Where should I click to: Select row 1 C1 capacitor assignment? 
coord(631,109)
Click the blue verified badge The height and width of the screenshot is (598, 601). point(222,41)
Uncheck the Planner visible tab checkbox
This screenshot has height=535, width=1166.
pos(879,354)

——————

- YOUR TASK
Write out every line from the records above, word for word.

- WRITTEN ANSWER
Where should I click to: Select row 1 C1 capacitor assignment? 
coord(631,109)
Click the blue verified badge The height and width of the screenshot is (598, 601). point(222,41)
Uncheck the Planner visible tab checkbox
This screenshot has height=535, width=1166.
pos(879,354)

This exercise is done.